Legal opinions advanced by the commission suggest that most of the agreement — perhaps as much as 95 per cent — falls comfortably within the European Union's jurisdiction. But outstanding legal wrangling over the EU's trade deal with Singapore has complicated Canada's ratification.

"This is an agreement that Europe needs," EU trade commissioner Cecilia Malmström said in a statement. "The open issue of competence for such trade agreements will be for the European Court of Justice to clarify, in the near future.

"From a strict legal standpoint, the commission considers this agreement to fall under exclusive EU competence. However, the political situation in the council is clear, and we understand the need for proposing it as a 'mixed' agreement, in order to allow for a speedy signature."

Following the United Kingdom's vote to leave the European Union last month, commission president Juncker wished to conclude CETA despite the uncertainty brought by the Brexit vote.

Protesters, such as this one in Brussels last October, have hit the streets to oppose Europe's trade negotiations with not only Canada but also U.S. civil society groups that fear a loss of national sovereignty under the deal. (Martin Meissner/Associated Press)

But as vigorous civil society movements in countries like Germany, France and the Netherlands rallied opposition, leaders became wary of appearing undemocratic, particularly with the EU's future in flux.

France's foreign minister, as well as German Chancellor Angela Merkel's governing coalition partner, the German Social Democrats, did not want to proceed unless it was a mixed agreement.

'Listen to voters'

Legal arguments suggest that an individual country may only have the power to hold up, or reject outright, specific parts of the deal — not the entire package.
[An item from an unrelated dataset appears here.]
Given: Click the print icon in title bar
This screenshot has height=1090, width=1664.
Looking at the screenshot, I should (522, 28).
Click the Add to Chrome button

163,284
Notwithstanding its common market philosophy, the European Union allows member states jurisdiction over some things, like transportation, which is where the legal arguments about "mixed" competency kick in. 

The bulk of CETA's broad provisions — including phasing out tariffs on commodities like seafood, new market access for products like European cheese and changes to open up areas like government procurement — could come into effect before every country votes.
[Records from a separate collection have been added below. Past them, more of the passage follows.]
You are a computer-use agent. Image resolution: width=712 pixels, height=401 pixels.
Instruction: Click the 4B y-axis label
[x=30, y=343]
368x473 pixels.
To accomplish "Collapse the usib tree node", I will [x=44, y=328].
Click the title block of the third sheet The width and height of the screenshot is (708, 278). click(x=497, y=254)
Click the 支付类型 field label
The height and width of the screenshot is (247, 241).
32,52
"Europeans at the national level will have a democratic say on this agreement, just as CETA will be debated in our own Parliament," Canada's International Trade Minister Chrystia Freeland said in a statement. "This decision was anticipated and will keep CETA on track.‎

"Our government looks forward to signing CETA with our European partners this year and to its ratification in Canada and by the EU Parliament early next year."

Freeland believes over 90 per cent of the deal could proceed provisionally. Without such assurances, businesses may be reluctant to make required investments or regulatory adjustments to prepare to take advantage of the deal

Negotiations began in 2009 but did not conclude until 2013, after which further negotiations and a legal scrub took an additional 2½ years, as finer details and additional concerns were addressed.

"Like many Canadians, Europeans are worried about CETA's attacks on democracy," said a release from Maude Barlow, the national chairperson of the Council of Canadians, who works with European groups opposed to CETA.

"After the Brexit vote, policy-makers on both sides of the Atlantic would be better counselled to listen to voters, rather than pushing discredited solutions down people's throats."